- [Exercise]
Retype the data exactly, starting with the line that contains "This screenshot has" and going on through the end of the data. Leave the pictures out of your answer.

· · · · · · ·

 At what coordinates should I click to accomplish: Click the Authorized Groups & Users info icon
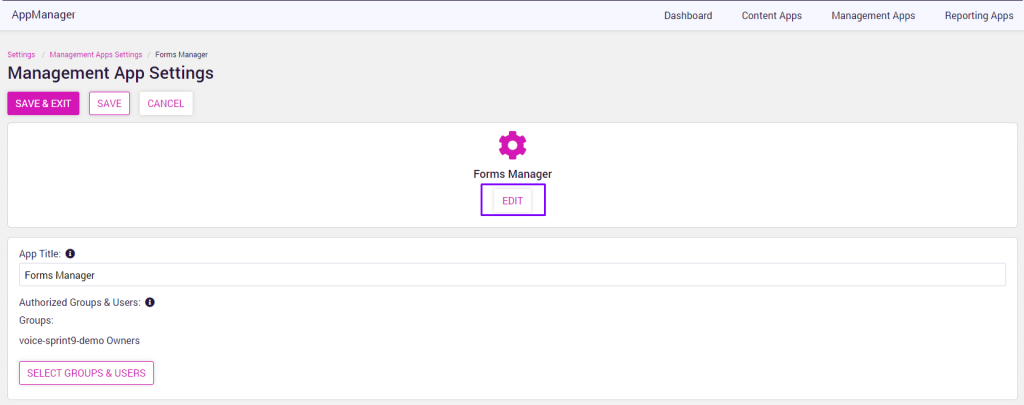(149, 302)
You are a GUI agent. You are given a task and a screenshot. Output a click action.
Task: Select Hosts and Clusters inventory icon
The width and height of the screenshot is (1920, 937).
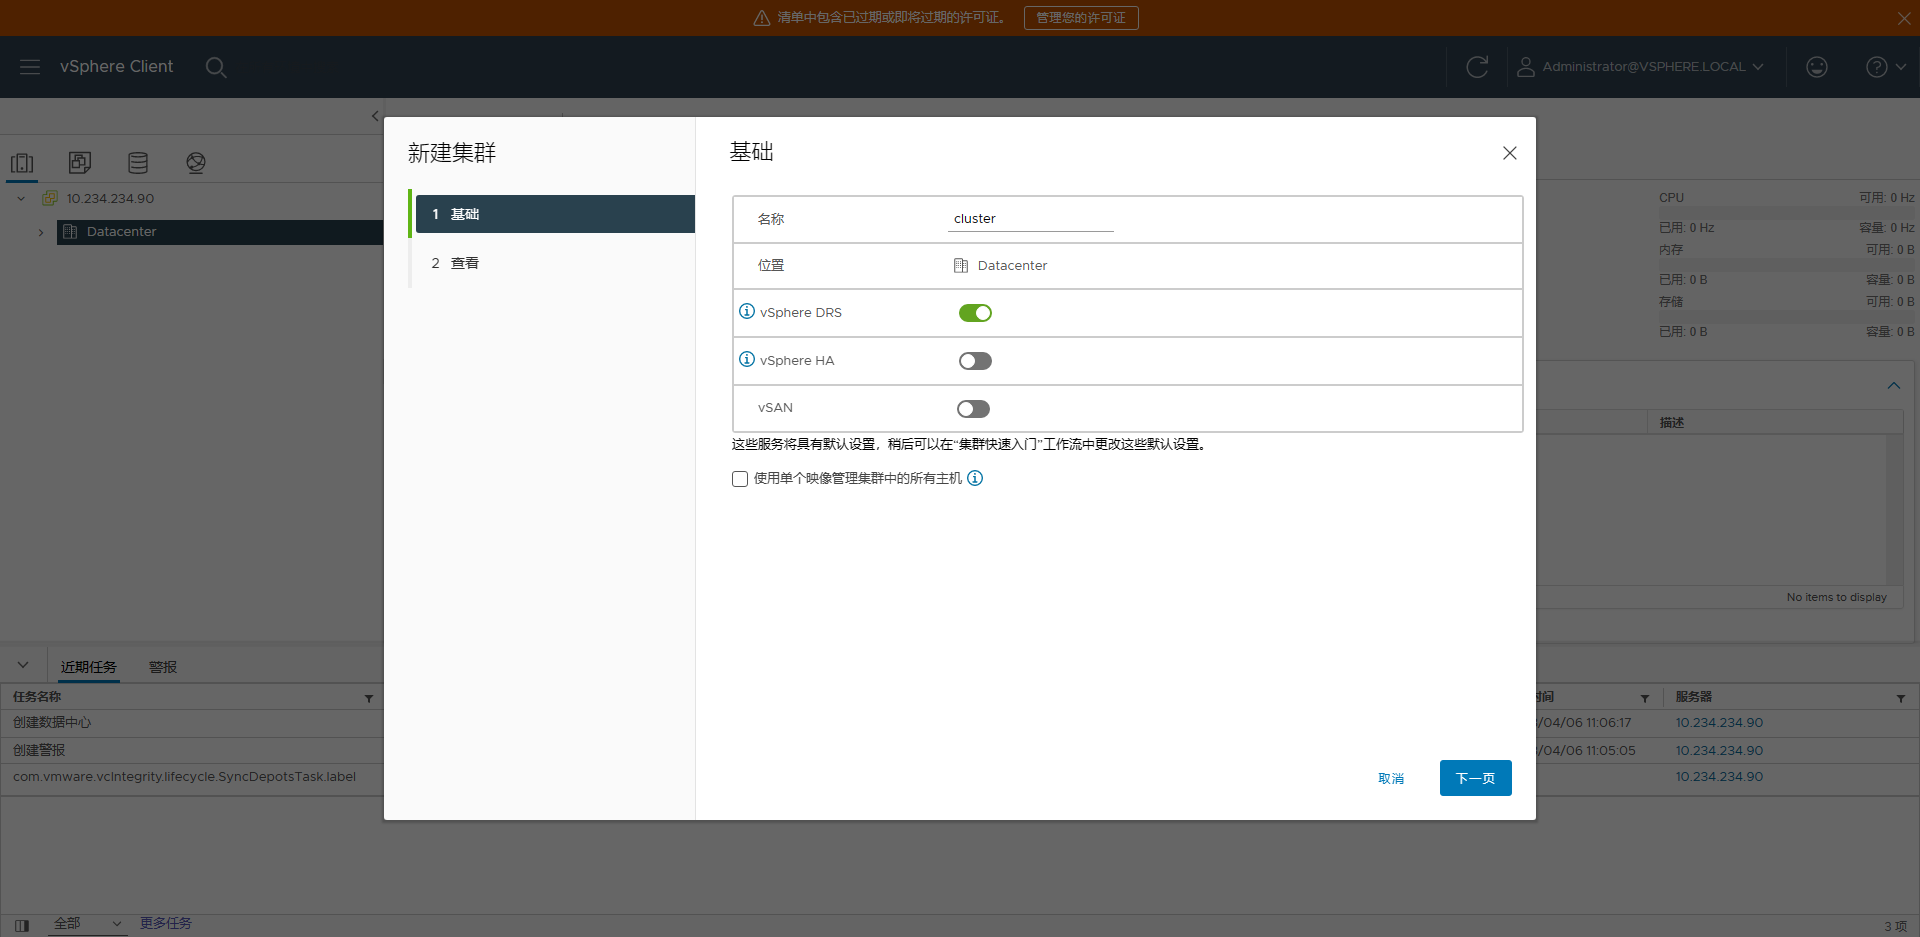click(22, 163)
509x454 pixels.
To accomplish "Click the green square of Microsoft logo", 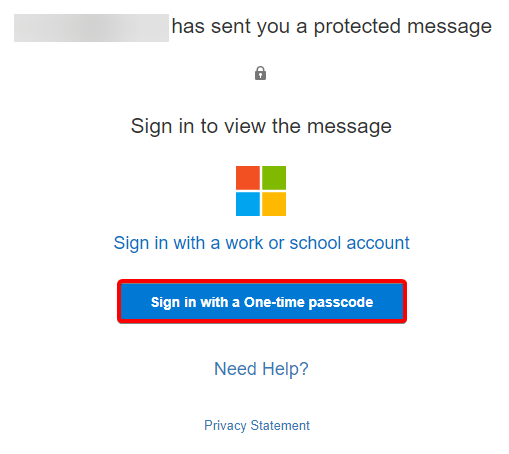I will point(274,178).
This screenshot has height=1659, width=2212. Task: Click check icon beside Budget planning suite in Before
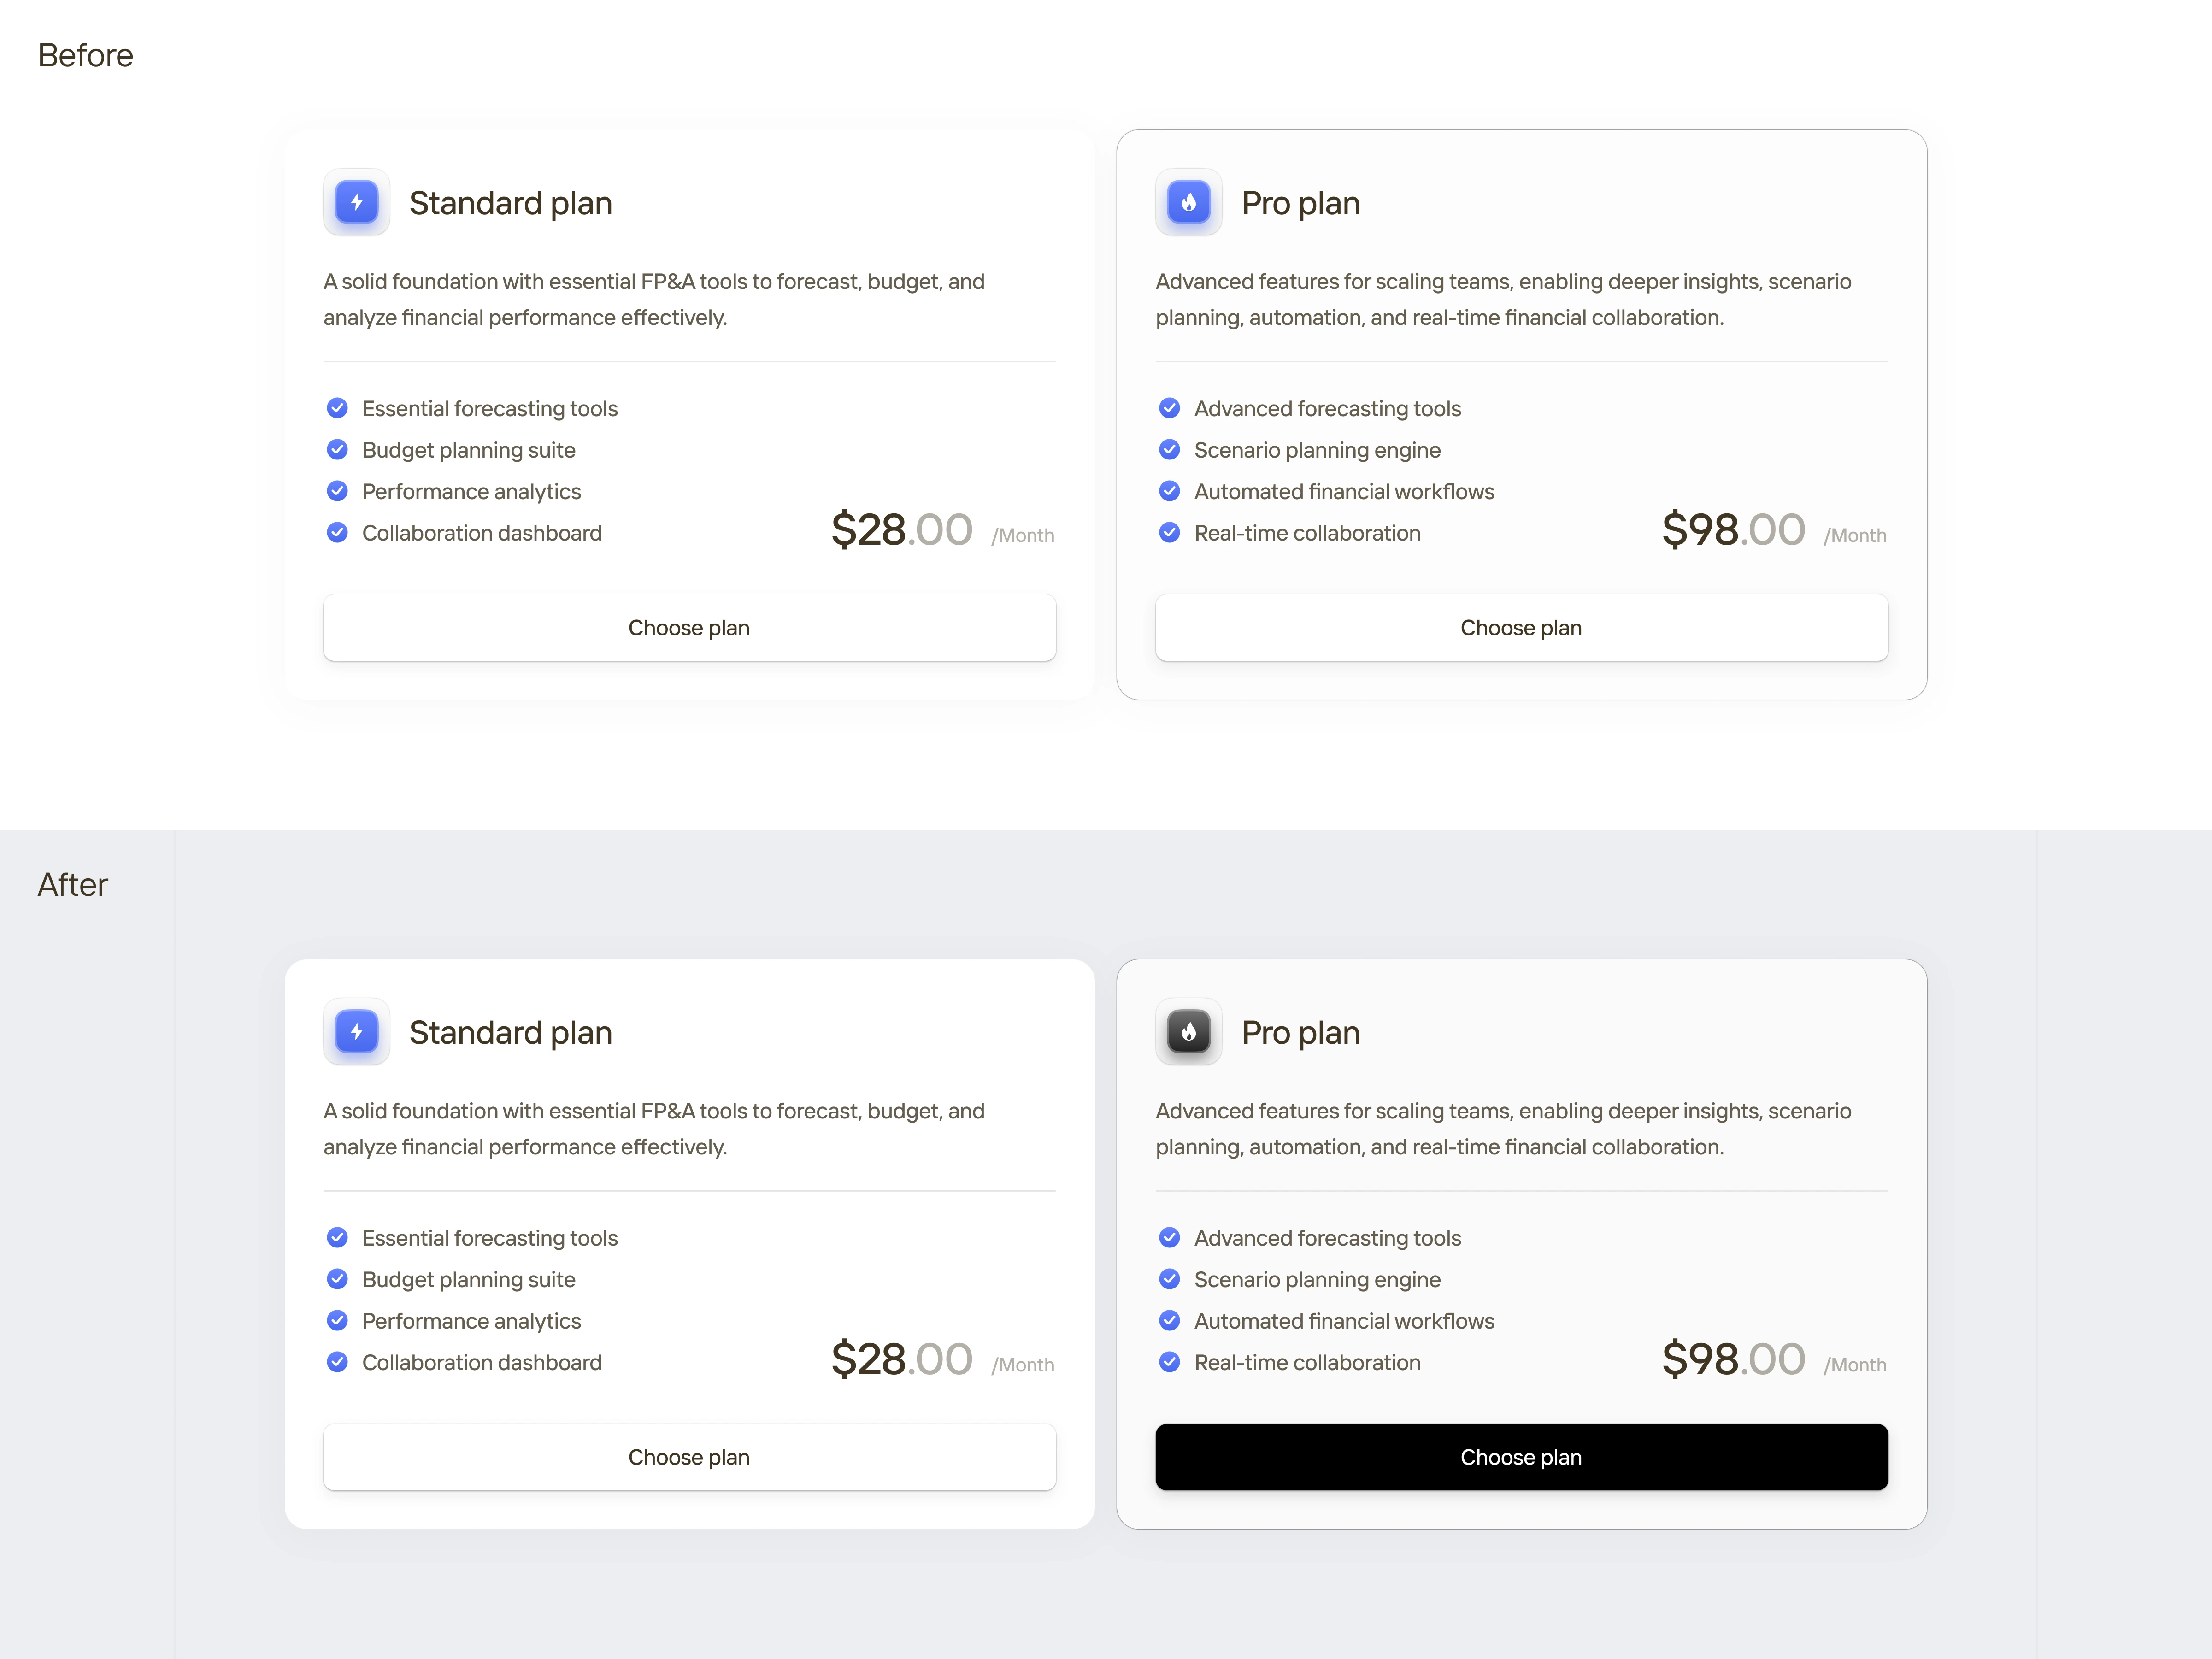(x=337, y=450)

· · · · · · ·

- [Result of the task]
This screenshot has height=1659, width=2212. Task: Click check icon beside Budget planning suite in Before
(x=337, y=450)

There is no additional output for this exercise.